→ The data
• • • •

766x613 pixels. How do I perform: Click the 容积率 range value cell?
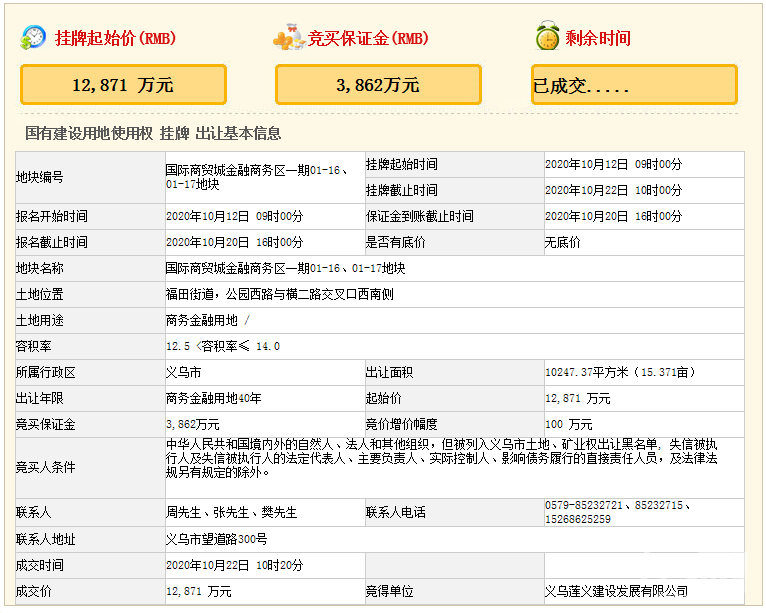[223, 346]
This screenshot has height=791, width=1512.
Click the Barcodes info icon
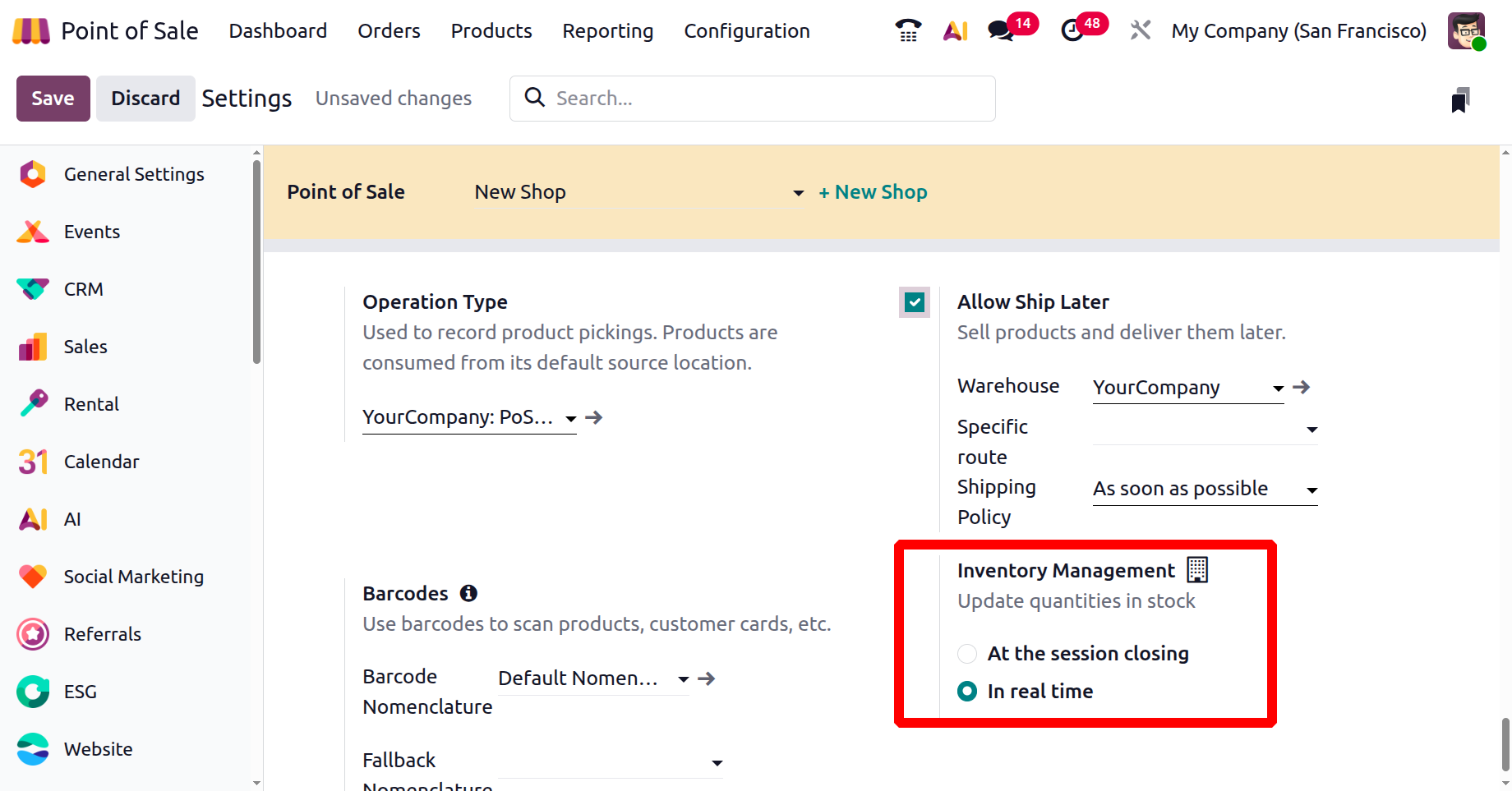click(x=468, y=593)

• • • •

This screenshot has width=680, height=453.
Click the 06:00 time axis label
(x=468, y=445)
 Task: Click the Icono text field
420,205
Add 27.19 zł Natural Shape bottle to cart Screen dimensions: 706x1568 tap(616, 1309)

• • • •

→ Problem description
Take from the material above the lines running from the one with "Click the 06:00 time axis label" through the one with "Add 27.19 zł", and repeat them exactly, with nothing else.

→ Your solution
Click the 06:00 time axis label
(x=468, y=445)
 Task: Click the Icono text field
420,205
Add 27.19 zł Natural Shape bottle to cart Screen dimensions: 706x1568 tap(616, 1309)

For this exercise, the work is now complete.